— Collected data entries —
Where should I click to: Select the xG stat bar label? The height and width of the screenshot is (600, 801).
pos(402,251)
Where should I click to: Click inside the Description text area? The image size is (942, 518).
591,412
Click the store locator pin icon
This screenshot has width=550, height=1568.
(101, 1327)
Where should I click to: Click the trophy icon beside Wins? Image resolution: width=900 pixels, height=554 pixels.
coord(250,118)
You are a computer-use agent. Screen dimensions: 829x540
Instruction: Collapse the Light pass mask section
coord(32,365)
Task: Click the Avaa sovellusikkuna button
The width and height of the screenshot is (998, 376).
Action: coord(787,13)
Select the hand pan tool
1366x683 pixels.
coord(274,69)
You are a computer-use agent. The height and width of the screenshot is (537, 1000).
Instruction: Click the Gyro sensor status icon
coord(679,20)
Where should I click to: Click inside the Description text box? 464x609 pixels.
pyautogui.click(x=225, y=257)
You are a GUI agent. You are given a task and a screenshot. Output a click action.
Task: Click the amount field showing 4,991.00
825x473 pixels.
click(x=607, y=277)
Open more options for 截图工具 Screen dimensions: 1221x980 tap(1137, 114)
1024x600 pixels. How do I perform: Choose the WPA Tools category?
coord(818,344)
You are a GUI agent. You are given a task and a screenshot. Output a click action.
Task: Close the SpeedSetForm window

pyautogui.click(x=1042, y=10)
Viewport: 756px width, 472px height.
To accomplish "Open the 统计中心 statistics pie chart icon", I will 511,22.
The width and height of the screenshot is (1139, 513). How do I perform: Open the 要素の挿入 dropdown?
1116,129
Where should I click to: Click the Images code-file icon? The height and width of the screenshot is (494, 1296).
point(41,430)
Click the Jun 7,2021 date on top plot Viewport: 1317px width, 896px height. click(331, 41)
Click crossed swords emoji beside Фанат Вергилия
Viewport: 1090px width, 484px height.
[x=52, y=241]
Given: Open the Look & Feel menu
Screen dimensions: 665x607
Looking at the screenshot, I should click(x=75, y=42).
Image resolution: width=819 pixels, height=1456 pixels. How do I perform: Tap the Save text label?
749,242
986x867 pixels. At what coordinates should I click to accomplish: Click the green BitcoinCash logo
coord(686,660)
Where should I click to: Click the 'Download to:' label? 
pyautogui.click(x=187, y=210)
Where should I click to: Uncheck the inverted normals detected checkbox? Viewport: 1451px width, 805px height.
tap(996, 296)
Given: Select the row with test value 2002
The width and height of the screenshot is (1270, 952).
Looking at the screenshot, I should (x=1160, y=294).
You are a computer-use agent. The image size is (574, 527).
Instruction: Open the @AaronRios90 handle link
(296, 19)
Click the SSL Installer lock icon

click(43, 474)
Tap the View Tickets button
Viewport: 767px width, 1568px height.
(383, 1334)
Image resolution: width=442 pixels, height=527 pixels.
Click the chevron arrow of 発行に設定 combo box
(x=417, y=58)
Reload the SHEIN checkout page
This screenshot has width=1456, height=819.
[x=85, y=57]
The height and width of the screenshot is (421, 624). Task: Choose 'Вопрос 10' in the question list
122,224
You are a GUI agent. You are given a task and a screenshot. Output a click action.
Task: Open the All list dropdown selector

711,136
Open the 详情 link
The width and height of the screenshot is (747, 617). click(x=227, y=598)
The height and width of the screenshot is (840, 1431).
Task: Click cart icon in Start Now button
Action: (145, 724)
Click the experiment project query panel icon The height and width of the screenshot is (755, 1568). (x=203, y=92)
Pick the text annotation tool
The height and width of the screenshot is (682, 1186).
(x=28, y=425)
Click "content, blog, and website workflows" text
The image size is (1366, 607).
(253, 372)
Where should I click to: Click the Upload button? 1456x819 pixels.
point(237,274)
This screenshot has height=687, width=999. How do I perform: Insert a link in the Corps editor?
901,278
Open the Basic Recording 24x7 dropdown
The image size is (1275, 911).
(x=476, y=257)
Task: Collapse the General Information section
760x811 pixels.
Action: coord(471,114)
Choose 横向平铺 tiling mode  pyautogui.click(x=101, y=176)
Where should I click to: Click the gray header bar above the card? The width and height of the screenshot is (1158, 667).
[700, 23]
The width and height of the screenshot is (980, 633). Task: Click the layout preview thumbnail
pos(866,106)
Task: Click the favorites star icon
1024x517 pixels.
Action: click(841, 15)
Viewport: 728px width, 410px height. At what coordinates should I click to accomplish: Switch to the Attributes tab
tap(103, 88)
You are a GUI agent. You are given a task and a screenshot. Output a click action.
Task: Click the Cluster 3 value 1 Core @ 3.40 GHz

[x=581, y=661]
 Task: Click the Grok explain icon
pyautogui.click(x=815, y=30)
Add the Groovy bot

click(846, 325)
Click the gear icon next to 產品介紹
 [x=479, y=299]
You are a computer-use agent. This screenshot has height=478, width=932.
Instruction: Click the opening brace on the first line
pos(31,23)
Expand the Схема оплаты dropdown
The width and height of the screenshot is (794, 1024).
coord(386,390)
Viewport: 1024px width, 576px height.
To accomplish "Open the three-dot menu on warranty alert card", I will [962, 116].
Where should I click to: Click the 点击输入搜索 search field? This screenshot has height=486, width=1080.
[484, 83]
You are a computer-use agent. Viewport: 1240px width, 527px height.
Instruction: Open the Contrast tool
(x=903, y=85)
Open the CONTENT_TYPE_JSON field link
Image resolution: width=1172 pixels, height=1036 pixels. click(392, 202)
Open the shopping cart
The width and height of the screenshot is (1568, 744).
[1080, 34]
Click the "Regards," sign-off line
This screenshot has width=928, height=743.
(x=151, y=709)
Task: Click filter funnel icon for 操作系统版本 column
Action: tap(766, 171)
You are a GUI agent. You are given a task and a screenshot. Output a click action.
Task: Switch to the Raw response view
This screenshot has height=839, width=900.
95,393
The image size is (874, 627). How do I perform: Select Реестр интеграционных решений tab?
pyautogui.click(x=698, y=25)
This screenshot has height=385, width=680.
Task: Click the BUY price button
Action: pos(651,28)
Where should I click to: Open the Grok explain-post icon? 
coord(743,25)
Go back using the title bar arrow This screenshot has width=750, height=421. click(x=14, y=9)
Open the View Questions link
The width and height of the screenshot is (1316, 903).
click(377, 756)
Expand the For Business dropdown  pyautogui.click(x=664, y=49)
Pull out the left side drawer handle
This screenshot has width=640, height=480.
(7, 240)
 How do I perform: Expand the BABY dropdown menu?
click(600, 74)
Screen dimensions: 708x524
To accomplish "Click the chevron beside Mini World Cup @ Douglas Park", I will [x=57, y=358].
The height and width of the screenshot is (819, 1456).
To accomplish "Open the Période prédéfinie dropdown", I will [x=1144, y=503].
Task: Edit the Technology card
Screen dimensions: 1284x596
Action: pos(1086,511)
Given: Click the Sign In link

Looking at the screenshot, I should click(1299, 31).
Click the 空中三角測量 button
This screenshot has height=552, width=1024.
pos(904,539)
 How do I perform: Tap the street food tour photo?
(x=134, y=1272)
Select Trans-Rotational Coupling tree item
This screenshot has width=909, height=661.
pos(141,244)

— Problem details —
Each line shown above needs to be transcribed exactly.

— Expected answer —
Where should I click to: Select the xG stat bar label? The height and width of the screenshot is (600, 801).
pos(402,251)
Where should I click to: Click inside the Description text area? The image size is (942, 518).
591,412
Click the store locator pin icon
This screenshot has width=550, height=1568.
(101, 1327)
Where should I click to: Click the trophy icon beside Wins? Image resolution: width=900 pixels, height=554 pixels.
coord(250,118)
You are a computer-use agent. Screen dimensions: 829x540
Instruction: Collapse the Light pass mask section
coord(32,365)
Task: Click the Avaa sovellusikkuna button
The width and height of the screenshot is (998, 376).
Action: coord(787,13)
Select the hand pan tool
1366x683 pixels.
coord(274,69)
You are a computer-use agent. The height and width of the screenshot is (537, 1000).
Instruction: Click the Gyro sensor status icon
coord(679,20)
Where should I click to: Click inside the Description text box? 464x609 pixels.
pyautogui.click(x=225, y=257)
You are a GUI agent. You are given a task and a screenshot. Output a click action.
Task: Click the amount field showing 4,991.00
825x473 pixels.
click(x=607, y=277)
Open more options for 截图工具 Screen dimensions: 1221x980 tap(1137, 114)
1024x600 pixels. How do I perform: Choose the WPA Tools category?
coord(818,344)
You are a GUI agent. You are given a task and a screenshot. Output a click action.
Task: Close the SpeedSetForm window

pyautogui.click(x=1042, y=10)
Viewport: 756px width, 472px height.
To accomplish "Open the 统计中心 statistics pie chart icon", I will 511,22.
The width and height of the screenshot is (1139, 513). How do I perform: Open the 要素の挿入 dropdown?
1116,129
Where should I click to: Click the Images code-file icon? The height and width of the screenshot is (494, 1296).
point(41,430)
Click the Jun 7,2021 date on top plot Viewport: 1317px width, 896px height. click(331, 41)
Click crossed swords emoji beside Фанат Вергилия
Viewport: 1090px width, 484px height.
[x=52, y=241]
Given: Open the Look & Feel menu
Screen dimensions: 665x607
Looking at the screenshot, I should click(x=75, y=42).
Image resolution: width=819 pixels, height=1456 pixels. How do I perform: Tap the Save text label?
749,242
986x867 pixels. At what coordinates should I click to accomplish: Click the green BitcoinCash logo
coord(686,660)
Where should I click to: Click the 'Download to:' label? 
pyautogui.click(x=187, y=210)
Where should I click to: Uncheck the inverted normals detected checkbox? Viewport: 1451px width, 805px height.
tap(996, 296)
Given: Select the row with test value 2002
The width and height of the screenshot is (1270, 952).
Looking at the screenshot, I should (x=1160, y=294).
You are a computer-use agent. The image size is (574, 527).
Instruction: Open the @AaronRios90 handle link
(296, 19)
Click the SSL Installer lock icon

click(43, 474)
Tap the View Tickets button
Viewport: 767px width, 1568px height.
(383, 1334)
Image resolution: width=442 pixels, height=527 pixels.
Click the chevron arrow of 発行に設定 combo box
(x=417, y=58)
Reload the SHEIN checkout page
This screenshot has width=1456, height=819.
[x=85, y=57]
The height and width of the screenshot is (421, 624). Task: Choose 'Вопрос 10' in the question list
122,224
You are a GUI agent. You are given a task and a screenshot. Output a click action.
Task: Open the All list dropdown selector

711,136
Open the 详情 link
The width and height of the screenshot is (747, 617). click(x=227, y=598)
The height and width of the screenshot is (840, 1431).
Task: Click cart icon in Start Now button
Action: (145, 724)
Click the experiment project query panel icon The height and width of the screenshot is (755, 1568). (x=203, y=92)
Pick the text annotation tool
The height and width of the screenshot is (682, 1186).
(x=28, y=425)
Click "content, blog, and website workflows" text
The image size is (1366, 607).
(253, 372)
Where should I click to: Click the Upload button? 1456x819 pixels.
point(237,274)
This screenshot has height=687, width=999. How do I perform: Insert a link in the Corps editor?
901,278
Open the Basic Recording 24x7 dropdown
The image size is (1275, 911).
(x=476, y=257)
Task: Collapse the General Information section
760x811 pixels.
Action: coord(471,114)
Choose 横向平铺 tiling mode  pyautogui.click(x=101, y=176)
Where should I click to: Click the gray header bar above the card? The width and height of the screenshot is (1158, 667).
[700, 23]
The width and height of the screenshot is (980, 633). Task: Click the layout preview thumbnail
pos(866,106)
Task: Click the favorites star icon
1024x517 pixels.
Action: click(841, 15)
Viewport: 728px width, 410px height. At what coordinates should I click to accomplish: Switch to the Attributes tab
tap(103, 88)
You are a GUI agent. You are given a task and a screenshot. Output a click action.
Task: Click the Cluster 3 value 1 Core @ 3.40 GHz

[x=581, y=661]
 Task: Click the Grok explain icon
pyautogui.click(x=815, y=30)
Add the Groovy bot

click(846, 325)
Click the gear icon next to 產品介紹
 [x=479, y=299]
You are a computer-use agent. This screenshot has height=478, width=932.
Instruction: Click the opening brace on the first line
pos(31,23)
Expand the Схема оплаты dropdown
The width and height of the screenshot is (794, 1024).
coord(386,390)
Viewport: 1024px width, 576px height.
To accomplish "Open the three-dot menu on warranty alert card", I will [962, 116].
Where should I click to: Click the 点击输入搜索 search field? This screenshot has height=486, width=1080.
[484, 83]
You are a computer-use agent. Viewport: 1240px width, 527px height.
Instruction: Open the Contrast tool
(x=903, y=85)
Open the CONTENT_TYPE_JSON field link
Image resolution: width=1172 pixels, height=1036 pixels. click(392, 202)
Open the shopping cart
The width and height of the screenshot is (1568, 744).
[1080, 34]
Click the "Regards," sign-off line
This screenshot has width=928, height=743.
(x=151, y=709)
Task: Click filter funnel icon for 操作系统版本 column
Action: tap(766, 171)
You are a GUI agent. You are given a task and a screenshot. Output a click action.
Task: Switch to the Raw response view
This screenshot has height=839, width=900.
95,393
The image size is (874, 627). How do I perform: Select Реестр интеграционных решений tab?
pyautogui.click(x=698, y=25)
This screenshot has height=385, width=680.
Task: Click the BUY price button
Action: pos(651,28)
Where should I click to: Open the Grok explain-post icon? 
coord(743,25)
Go back using the title bar arrow This screenshot has width=750, height=421. click(x=14, y=9)
Open the View Questions link
The width and height of the screenshot is (1316, 903).
click(377, 756)
Expand the For Business dropdown  pyautogui.click(x=664, y=49)
Pull out the left side drawer handle
This screenshot has width=640, height=480.
(7, 240)
 How do I perform: Expand the BABY dropdown menu?
click(600, 74)
Screen dimensions: 708x524
To accomplish "Click the chevron beside Mini World Cup @ Douglas Park", I will [x=57, y=358].
The height and width of the screenshot is (819, 1456).
To accomplish "Open the Période prédéfinie dropdown", I will [x=1144, y=503].
Task: Edit the Technology card
Screen dimensions: 1284x596
Action: pos(1086,511)
Given: Click the Sign In link

Looking at the screenshot, I should click(1299, 31).
Click the 空中三角測量 button
This screenshot has height=552, width=1024.
pos(904,539)
 How do I perform: Tap the street food tour photo?
(x=134, y=1272)
Select Trans-Rotational Coupling tree item
This screenshot has width=909, height=661.
pos(141,244)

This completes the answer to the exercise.